Le projet de note de service de l'ICE d'août 2022 appelait à renégocier les contrats du centre de traitement ICE d'Adelanto en Californie et du centre de détention de Farmville en Virginie, deux centres de détention à but lucratif pour lesquels l'ICE a payé des sommes exorbitantes afin d'y loger une poignée de détenus.

À l'époque, des décisions de justice visant à enrayer la propagation du COVID-19 ont empêché l'ICE d'envoyer davantage de détenus dans ces deux centres, mais l'ICE a continué à payer pour un minimum de près de 1 500 lits à Adelanto et 500 à Farmville.

Selon le mémo, chaque détenu coûte environ 2 000 dollars par jour à Adelanto, qui est géré par la société pénitentiaire privée GEO Group. À Farmville, géré par une autre entreprise privée, Immigration Centers of America (ICA), le coût était de 8 000 dollars par jour.

L'ICE a réduit le nombre minimum de lits qu'il payait à Adelanto, selon les données de l'ICE publiées en mai 2023, mais le minimum à Farmville reste inchangé.

Un responsable de l'ICE a déclaré qu'Adelanto était "un établissement très bien géré" qui pourrait être utile à l'avenir, même si l'ordonnance du tribunal continue d'empêcher l'entrée de nouveaux détenus.

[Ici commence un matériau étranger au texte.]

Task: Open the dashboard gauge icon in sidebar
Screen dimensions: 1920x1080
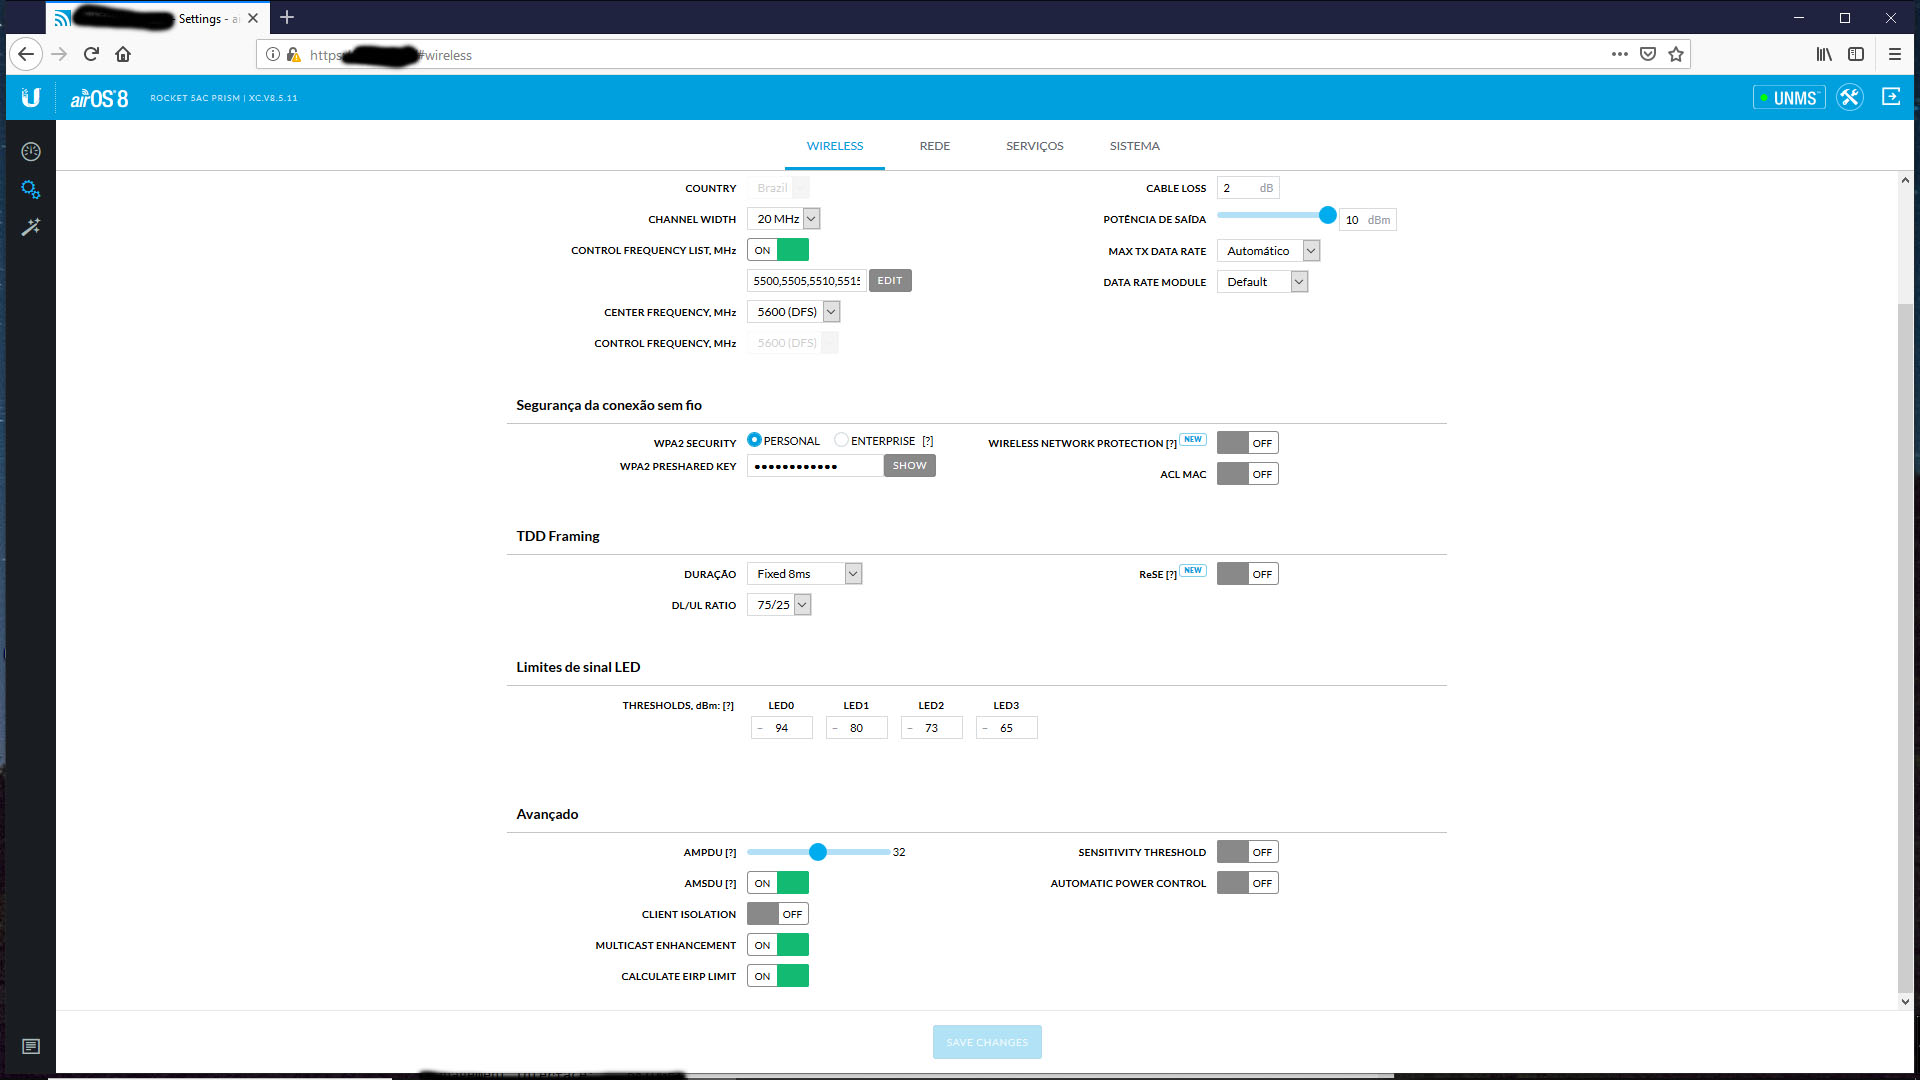Action: 31,152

Un autre fonctionnaire américain a déclaré que Farmville était nécessaire en raison du manque d'espace de détention sur la côte Est. Selon les données de l'ICE, 70 personnes étaient détenues à Farmville cette semaine.

Le porte-parole de GEO Group, Christopher Ferreira, a déclaré que la société ne pouvait pas commenter des mémos qu'elle n'avait pas examinés, mais il a vanté Adelanto comme étant "une installation moderne, à la pointe de la technologie, construite pour répondre aux besoins de l'ICE".

L'ICA n'a pas répondu aux demandes de commentaires.

L'administration Biden a placé davantage de migrants en détention dans les locaux de l'ICE au cours des derniers mois, à la suite de l'entrée en vigueur, à la mi-mai, de règles plus strictes en matière d'asile.